■ **Dateneinträge**

>>

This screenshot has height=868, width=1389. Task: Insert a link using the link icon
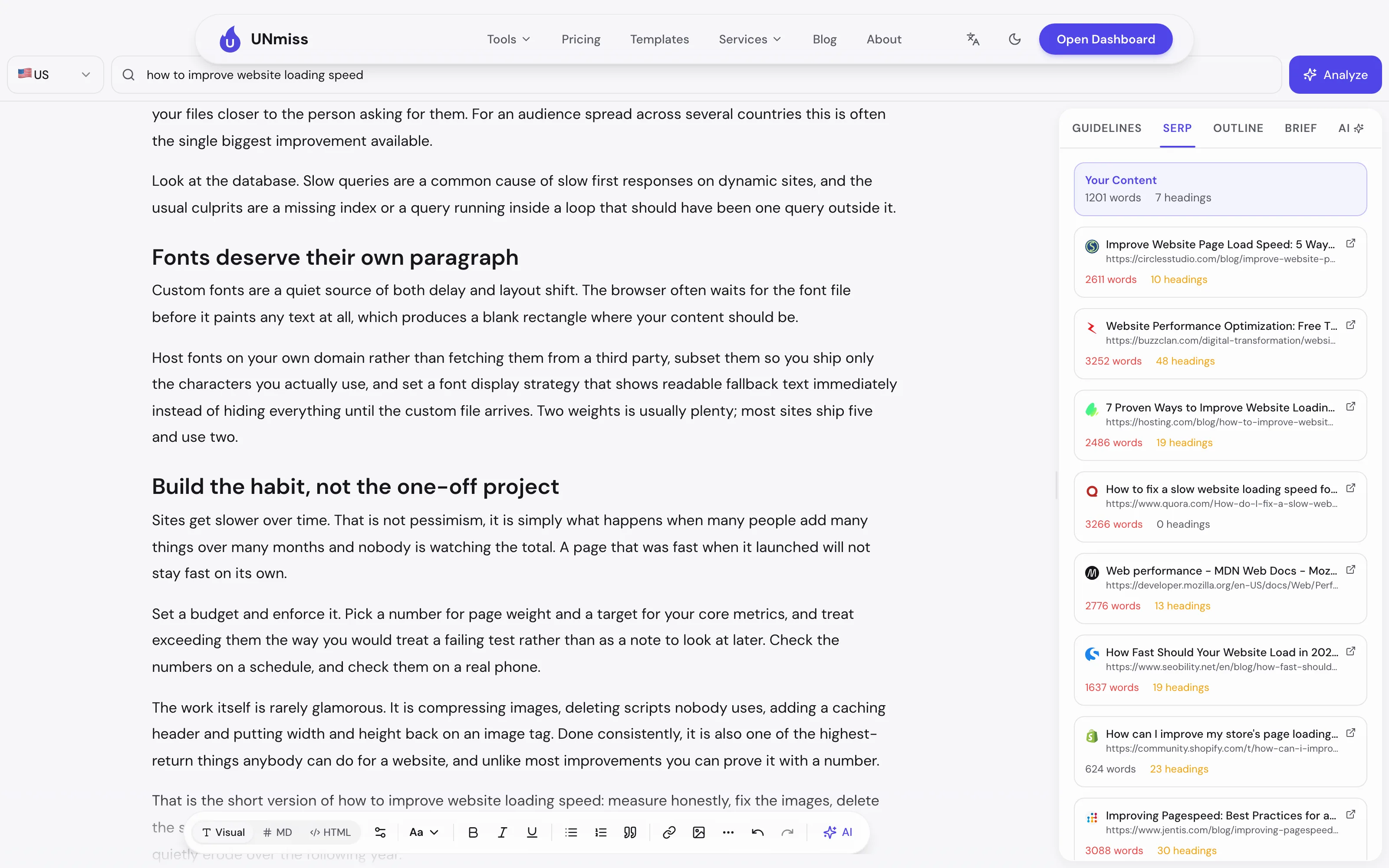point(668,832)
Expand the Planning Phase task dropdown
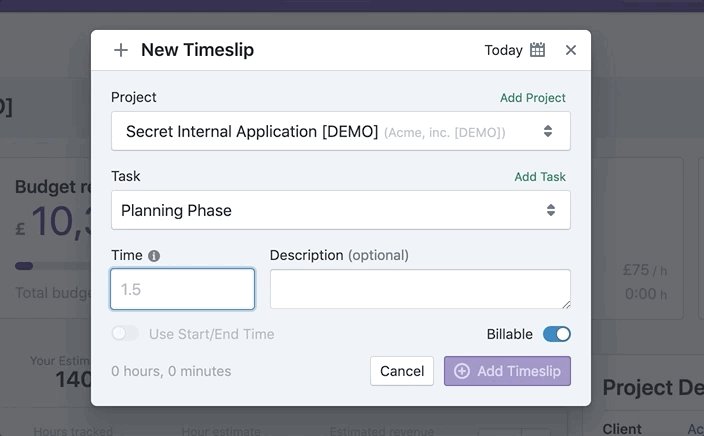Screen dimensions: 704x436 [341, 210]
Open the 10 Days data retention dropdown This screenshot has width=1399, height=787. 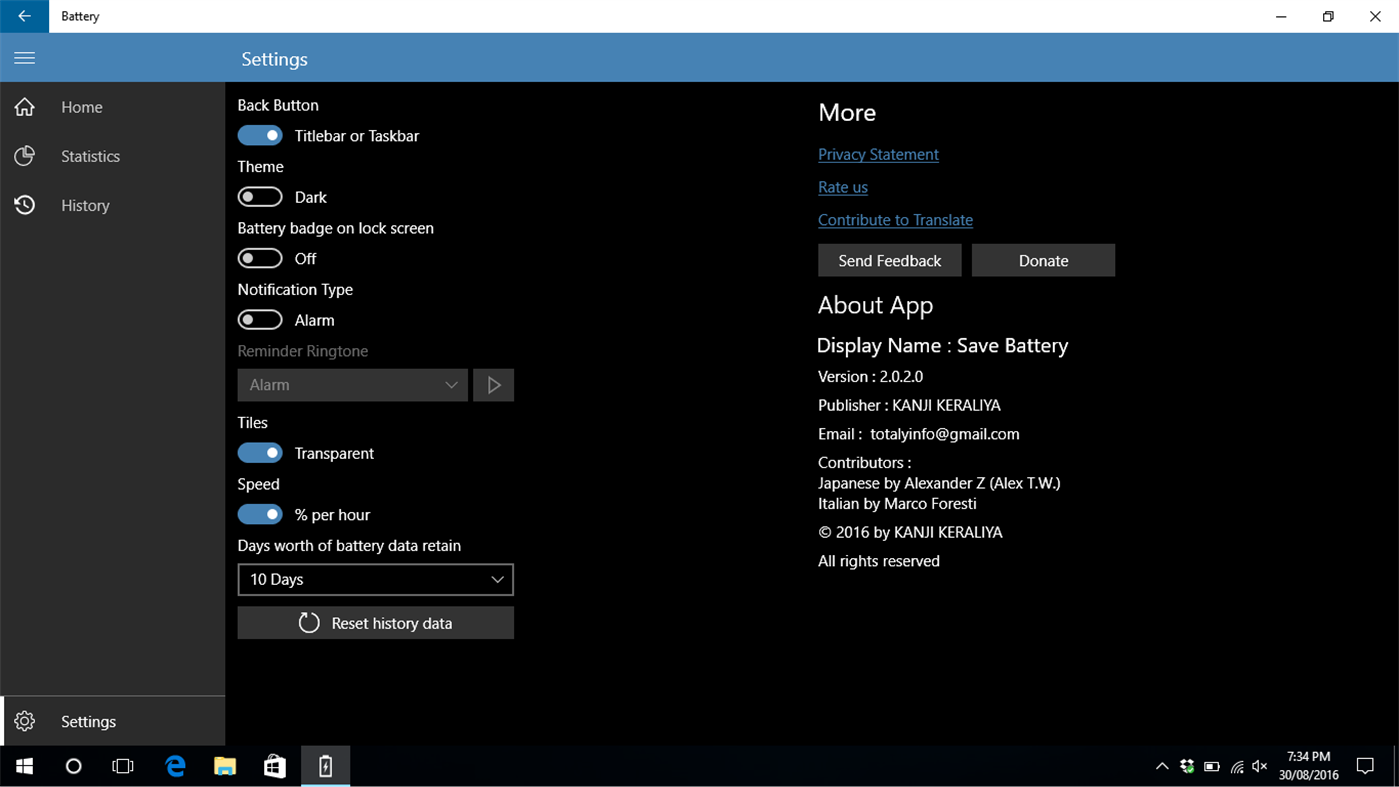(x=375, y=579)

<<

■ **Aufgabenstellung**
Schreib die Einträge vom Anfang bis einschließlich der Zeile mit „Screen dimensions: 704x436 [341, 210]“ noch einmal ab und ersetze dabei „Planning Phase“ durch „Review Phase“, ohne sonst etwas zu ändern. Lass die Bilder in deiner Antwort weg.

■ **Lösung**
This screenshot has height=868, width=1389. Task: Insert a link using the link icon
point(668,832)
Expand the Review Phase task dropdown
Screen dimensions: 704x436 [341, 210]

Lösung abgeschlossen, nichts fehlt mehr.